From the entries that follow, pick out all lines holding "photo".

DATA TO EXAMINE |
Content starts
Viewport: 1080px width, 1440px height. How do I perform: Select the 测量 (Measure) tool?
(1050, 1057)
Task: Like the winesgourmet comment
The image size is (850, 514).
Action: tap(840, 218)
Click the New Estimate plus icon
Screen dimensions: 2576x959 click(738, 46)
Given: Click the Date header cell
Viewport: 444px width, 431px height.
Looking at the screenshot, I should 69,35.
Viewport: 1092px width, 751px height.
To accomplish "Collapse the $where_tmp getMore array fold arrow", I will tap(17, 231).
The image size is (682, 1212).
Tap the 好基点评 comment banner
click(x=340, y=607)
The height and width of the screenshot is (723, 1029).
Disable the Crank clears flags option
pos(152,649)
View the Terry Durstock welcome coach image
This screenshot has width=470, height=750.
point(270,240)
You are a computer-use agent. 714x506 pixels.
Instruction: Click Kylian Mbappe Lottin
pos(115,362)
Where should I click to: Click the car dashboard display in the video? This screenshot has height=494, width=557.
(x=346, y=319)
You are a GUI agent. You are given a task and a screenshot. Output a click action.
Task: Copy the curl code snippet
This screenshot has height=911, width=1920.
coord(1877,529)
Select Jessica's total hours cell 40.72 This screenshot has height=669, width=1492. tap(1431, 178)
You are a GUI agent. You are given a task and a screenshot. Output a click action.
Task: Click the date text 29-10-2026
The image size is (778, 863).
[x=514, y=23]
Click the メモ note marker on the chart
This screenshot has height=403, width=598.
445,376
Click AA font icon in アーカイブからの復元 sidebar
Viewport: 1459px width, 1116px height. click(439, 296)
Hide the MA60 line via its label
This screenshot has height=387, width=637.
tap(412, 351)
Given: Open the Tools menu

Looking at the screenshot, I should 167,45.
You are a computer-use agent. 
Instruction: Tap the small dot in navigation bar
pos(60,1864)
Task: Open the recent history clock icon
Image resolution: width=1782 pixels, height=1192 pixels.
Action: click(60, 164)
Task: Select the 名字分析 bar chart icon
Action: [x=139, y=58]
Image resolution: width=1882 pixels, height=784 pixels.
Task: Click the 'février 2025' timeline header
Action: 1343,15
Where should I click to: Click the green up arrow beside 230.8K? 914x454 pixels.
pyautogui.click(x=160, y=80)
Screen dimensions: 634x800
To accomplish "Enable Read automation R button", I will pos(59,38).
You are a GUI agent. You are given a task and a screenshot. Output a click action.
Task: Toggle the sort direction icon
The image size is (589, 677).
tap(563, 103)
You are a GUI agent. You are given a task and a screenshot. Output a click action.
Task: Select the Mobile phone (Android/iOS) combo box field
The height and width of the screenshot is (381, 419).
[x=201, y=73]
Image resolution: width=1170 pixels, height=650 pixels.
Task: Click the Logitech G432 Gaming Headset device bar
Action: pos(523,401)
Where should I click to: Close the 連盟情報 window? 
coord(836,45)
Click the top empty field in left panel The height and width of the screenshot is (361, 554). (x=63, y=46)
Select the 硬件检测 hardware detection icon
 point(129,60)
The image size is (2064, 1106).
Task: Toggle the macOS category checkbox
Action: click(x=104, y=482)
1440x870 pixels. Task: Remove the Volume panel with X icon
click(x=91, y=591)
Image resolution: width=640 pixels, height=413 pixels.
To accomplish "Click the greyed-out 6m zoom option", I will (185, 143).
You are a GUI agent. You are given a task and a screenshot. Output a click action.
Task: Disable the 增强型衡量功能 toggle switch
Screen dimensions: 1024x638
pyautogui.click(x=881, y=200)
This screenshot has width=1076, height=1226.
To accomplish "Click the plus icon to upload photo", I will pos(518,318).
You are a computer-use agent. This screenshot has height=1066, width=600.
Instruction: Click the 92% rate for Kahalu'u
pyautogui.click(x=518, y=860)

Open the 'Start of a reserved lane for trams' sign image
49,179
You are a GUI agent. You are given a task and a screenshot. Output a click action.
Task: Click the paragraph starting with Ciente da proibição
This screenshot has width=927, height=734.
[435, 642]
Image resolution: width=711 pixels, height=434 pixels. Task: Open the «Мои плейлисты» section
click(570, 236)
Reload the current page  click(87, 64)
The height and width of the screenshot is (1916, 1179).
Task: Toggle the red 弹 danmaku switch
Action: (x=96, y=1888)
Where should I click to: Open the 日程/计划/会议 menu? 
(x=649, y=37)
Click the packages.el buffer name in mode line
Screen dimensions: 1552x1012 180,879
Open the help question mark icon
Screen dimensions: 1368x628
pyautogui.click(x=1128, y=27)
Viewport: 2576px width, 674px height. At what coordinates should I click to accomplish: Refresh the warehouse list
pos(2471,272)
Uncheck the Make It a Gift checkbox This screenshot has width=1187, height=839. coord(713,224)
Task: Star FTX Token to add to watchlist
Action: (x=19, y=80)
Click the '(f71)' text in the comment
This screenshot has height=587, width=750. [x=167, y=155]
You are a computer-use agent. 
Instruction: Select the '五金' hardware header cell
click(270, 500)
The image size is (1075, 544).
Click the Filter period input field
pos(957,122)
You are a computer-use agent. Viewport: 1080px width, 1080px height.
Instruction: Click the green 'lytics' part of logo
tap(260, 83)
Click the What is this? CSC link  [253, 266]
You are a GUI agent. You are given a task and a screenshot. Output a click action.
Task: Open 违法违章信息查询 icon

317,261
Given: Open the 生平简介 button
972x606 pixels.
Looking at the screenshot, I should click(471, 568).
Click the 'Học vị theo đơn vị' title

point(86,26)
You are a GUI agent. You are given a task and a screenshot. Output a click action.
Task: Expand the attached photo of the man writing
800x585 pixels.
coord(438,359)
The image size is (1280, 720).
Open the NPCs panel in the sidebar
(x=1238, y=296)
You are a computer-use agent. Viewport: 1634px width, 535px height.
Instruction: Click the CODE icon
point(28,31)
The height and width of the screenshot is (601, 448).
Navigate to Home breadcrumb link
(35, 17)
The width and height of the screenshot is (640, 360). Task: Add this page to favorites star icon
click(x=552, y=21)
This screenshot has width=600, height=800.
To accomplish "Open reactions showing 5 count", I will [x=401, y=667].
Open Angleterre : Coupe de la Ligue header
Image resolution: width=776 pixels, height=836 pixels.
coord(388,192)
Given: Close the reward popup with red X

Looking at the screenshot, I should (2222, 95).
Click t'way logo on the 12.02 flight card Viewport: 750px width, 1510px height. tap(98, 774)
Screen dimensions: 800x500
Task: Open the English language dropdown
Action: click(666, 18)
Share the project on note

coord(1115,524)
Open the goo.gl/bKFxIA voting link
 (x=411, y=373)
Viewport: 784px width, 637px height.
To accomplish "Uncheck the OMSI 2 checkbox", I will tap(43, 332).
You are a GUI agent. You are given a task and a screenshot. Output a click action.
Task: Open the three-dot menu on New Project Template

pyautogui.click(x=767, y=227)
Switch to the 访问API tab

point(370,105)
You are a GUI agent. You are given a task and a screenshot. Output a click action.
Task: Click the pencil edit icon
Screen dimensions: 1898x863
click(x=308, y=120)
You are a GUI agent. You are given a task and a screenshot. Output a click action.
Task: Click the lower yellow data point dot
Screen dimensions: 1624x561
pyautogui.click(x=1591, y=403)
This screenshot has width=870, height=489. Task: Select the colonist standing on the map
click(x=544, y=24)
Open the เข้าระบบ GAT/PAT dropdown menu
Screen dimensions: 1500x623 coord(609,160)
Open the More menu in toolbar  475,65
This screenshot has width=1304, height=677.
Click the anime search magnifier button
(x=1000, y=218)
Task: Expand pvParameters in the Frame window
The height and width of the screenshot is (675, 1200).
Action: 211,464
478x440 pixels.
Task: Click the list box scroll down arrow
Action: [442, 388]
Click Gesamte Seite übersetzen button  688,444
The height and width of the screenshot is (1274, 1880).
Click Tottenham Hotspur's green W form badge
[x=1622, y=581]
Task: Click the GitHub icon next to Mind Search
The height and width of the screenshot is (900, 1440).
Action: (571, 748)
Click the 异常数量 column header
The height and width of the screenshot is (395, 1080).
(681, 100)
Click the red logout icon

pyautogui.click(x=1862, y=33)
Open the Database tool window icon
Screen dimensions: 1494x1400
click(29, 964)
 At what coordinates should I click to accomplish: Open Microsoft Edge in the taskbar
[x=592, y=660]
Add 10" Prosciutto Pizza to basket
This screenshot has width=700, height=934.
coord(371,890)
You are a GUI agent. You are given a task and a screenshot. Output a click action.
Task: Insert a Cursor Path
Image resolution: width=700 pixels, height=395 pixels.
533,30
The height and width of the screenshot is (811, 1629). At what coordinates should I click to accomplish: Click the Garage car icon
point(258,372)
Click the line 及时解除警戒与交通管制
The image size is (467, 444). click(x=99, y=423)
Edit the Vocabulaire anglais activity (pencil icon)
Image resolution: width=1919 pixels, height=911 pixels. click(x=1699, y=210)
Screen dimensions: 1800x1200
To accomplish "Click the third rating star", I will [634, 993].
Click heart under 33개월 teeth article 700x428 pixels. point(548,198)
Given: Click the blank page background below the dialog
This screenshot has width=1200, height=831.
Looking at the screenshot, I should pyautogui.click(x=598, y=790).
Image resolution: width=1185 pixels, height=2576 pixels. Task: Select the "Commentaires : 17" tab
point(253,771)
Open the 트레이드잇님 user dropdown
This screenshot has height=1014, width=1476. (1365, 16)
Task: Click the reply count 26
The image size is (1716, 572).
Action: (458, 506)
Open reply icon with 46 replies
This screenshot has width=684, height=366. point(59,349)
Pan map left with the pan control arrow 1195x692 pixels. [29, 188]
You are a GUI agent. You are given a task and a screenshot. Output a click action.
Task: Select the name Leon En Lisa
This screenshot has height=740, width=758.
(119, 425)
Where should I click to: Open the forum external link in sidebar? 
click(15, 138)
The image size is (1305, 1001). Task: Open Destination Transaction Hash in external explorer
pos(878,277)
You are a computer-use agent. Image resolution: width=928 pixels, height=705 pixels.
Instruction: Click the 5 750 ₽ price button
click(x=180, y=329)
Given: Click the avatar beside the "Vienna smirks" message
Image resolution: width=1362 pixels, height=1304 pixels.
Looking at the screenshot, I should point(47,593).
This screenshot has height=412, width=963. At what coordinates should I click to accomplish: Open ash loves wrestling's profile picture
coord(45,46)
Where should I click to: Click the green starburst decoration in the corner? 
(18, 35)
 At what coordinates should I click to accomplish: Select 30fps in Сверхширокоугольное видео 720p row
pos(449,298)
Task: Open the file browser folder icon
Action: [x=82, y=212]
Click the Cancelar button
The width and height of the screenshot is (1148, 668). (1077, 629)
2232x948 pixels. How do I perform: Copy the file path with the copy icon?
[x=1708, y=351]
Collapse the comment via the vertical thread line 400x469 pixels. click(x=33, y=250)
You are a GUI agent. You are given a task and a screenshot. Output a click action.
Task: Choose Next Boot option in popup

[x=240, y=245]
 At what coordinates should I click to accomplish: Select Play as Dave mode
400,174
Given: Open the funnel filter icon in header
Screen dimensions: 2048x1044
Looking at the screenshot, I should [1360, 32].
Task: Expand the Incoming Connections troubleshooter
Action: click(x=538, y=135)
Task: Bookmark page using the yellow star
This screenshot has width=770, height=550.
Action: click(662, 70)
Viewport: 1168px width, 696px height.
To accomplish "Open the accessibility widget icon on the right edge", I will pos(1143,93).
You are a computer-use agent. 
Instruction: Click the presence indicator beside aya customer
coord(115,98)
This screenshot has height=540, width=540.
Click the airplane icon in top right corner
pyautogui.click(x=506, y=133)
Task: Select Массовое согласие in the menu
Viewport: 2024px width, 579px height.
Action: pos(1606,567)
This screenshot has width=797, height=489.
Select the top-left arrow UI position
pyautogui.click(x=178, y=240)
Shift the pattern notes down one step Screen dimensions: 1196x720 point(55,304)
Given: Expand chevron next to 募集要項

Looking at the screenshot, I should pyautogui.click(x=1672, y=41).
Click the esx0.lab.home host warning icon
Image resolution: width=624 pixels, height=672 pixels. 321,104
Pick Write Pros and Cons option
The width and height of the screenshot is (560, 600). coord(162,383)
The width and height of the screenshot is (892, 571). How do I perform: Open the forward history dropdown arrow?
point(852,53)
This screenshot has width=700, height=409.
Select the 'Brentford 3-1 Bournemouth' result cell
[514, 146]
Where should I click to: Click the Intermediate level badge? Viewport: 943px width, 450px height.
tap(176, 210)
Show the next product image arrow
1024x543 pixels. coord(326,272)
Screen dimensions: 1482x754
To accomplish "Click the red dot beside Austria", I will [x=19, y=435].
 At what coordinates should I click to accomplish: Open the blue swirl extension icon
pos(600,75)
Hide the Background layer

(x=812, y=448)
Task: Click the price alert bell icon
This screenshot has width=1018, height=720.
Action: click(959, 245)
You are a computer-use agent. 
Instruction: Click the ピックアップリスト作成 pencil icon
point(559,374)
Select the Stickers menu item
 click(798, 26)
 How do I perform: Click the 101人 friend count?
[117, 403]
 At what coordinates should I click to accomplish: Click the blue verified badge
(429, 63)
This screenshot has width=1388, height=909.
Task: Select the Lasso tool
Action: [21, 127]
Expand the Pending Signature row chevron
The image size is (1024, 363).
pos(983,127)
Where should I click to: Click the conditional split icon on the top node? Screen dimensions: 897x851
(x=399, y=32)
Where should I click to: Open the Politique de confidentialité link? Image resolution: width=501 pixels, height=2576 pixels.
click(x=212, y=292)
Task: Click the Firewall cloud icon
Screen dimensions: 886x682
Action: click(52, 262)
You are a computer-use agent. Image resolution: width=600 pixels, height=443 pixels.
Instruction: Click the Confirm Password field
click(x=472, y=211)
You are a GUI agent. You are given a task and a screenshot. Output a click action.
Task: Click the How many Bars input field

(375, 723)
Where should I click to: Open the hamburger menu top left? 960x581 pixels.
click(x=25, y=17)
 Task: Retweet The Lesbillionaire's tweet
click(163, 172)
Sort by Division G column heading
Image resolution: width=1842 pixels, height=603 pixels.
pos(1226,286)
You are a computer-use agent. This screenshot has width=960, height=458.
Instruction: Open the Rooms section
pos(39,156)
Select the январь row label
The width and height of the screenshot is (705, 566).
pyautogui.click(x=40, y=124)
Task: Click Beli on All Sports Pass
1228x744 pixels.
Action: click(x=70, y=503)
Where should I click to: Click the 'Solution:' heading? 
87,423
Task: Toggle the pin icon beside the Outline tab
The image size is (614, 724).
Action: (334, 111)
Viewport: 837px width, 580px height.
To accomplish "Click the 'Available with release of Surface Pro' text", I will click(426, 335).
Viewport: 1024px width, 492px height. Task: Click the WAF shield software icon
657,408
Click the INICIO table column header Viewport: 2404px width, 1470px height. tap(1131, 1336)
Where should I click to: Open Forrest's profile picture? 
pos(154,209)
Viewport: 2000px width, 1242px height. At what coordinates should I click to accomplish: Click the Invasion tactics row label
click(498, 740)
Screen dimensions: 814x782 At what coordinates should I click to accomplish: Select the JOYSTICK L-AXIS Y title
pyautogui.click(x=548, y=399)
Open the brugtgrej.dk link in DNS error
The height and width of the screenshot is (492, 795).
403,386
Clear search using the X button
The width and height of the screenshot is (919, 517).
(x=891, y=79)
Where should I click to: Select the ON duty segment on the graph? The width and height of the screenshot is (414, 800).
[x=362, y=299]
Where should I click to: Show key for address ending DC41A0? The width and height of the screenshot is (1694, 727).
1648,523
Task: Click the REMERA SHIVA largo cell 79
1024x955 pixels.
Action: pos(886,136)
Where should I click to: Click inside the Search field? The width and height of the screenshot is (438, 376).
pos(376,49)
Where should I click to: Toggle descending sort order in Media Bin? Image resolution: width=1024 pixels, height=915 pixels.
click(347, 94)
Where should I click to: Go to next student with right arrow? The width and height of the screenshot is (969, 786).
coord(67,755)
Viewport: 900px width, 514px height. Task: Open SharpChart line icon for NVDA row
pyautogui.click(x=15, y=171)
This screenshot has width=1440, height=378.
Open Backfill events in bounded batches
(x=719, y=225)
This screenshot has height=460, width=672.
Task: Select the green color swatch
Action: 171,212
Content ends
TASK OUTPUT |
To accomplish "Click the plus icon to upload photo", I will pos(518,318).
Task: Expand the attached photo of the man writing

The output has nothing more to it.